A jet flying at 138 m/s banks to make a horizontal circular turn. The radius of the turn is 3810 m, and the mass of the jet is 2.40 × 105 kg. Calculate the magnitude of the necessary lifting force.
To calculate the magnitude of the necessary lifting force, we can use the concept of centripetal force. In a circular motion, the centripetal force is provided by the horizontal component of the lift force.
The formula for centripetal force is:
Fc = (mv^2) / r
Where Fc is the centripetal force, m is the mass of the jet, v is the velocity, and r is the radius of the turn.
Plugging in the given values:
Fc = (2.40 × 10^5 kg) × (138 m/s)^2 / 3810 m
Fc = (2.40 × 10^5 kg) × (19044 m^2/s^2) / 3810 m
Fc = 11972080000 kg m^2/s^2 / 3810 m
Fc = 3142210.498 kg m/s^2
Therefore, the magnitude of the necessary lifting force is approximately 3,142,210.498 N.
To calculate the magnitude of the necessary lifting force, we first need to determine the centripetal force acting on the jet as it makes a horizontal circular turn. The centripetal force is provided by the horizontal component of the lifting force.

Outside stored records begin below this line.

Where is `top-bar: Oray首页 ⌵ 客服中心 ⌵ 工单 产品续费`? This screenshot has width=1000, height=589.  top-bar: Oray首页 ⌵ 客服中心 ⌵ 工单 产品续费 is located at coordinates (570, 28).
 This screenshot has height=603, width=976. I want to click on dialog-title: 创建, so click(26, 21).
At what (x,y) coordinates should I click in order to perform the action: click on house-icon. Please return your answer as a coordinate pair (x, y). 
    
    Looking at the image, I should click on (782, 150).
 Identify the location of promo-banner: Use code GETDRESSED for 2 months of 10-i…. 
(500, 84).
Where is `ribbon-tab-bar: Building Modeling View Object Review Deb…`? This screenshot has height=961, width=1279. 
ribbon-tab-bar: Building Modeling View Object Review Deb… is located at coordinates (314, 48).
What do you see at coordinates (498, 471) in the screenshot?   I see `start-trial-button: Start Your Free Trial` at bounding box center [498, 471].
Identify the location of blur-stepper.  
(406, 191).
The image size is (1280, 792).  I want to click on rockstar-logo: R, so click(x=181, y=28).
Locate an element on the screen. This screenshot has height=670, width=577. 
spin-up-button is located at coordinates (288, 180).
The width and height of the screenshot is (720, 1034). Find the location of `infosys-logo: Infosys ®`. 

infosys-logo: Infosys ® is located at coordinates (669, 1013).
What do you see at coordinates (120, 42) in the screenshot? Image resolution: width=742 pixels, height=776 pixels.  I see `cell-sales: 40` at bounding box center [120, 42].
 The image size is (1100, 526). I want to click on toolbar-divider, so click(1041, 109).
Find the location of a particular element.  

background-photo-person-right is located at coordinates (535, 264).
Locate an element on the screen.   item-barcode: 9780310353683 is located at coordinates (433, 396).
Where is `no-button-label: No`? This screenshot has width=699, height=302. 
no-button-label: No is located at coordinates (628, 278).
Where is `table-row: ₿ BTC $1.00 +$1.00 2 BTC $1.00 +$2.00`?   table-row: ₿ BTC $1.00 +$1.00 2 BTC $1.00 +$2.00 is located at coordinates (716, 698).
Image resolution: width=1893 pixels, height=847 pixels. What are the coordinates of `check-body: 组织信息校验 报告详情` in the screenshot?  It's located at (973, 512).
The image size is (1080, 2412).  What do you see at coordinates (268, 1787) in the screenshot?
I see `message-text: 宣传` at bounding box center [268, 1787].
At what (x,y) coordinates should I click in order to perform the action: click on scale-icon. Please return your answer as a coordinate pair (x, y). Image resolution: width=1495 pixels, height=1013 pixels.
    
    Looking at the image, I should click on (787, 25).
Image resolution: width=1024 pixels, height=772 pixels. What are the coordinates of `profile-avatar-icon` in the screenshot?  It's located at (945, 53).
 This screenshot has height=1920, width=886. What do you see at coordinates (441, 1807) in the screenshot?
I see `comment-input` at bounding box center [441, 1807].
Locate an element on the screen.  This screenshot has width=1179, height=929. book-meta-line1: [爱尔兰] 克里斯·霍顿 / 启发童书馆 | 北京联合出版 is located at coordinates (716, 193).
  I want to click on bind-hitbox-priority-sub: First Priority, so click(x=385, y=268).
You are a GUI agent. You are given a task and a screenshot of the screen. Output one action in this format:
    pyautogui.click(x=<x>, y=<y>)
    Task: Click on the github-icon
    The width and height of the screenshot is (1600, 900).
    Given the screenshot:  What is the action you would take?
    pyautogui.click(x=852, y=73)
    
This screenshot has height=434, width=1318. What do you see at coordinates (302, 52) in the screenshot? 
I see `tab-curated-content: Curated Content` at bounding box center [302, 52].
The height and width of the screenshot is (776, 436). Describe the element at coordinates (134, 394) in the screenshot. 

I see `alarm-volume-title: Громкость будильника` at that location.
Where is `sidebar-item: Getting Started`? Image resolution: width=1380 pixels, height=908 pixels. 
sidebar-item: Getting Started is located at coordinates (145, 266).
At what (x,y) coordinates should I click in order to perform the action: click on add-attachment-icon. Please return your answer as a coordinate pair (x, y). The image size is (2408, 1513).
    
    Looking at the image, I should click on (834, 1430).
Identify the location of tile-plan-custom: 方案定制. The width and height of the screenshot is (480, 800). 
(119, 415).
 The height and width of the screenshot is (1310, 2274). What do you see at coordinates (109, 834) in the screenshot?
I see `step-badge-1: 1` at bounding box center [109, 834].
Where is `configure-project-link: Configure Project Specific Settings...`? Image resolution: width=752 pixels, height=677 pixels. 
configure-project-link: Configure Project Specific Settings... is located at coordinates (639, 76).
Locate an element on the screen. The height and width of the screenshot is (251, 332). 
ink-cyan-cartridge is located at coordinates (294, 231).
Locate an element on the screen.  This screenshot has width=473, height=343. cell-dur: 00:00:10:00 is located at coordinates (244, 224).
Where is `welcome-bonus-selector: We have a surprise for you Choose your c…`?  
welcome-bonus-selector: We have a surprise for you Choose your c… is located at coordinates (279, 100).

We can use the formula for centripetal force:
Fc = mv^2 / r
where Fc is the centripetal force, m is the mass of the jet, v is the velocity of the jet, and r is the radius of the circular turn.
Plugging in the given values:
Fc = (2.40 × 10^5 kg) × (138 m/s)^2 / (3810 m)
Calculating this expression will give us the magnitude of the centripetal force, which is equal to the magnitude of the necessary lifting force.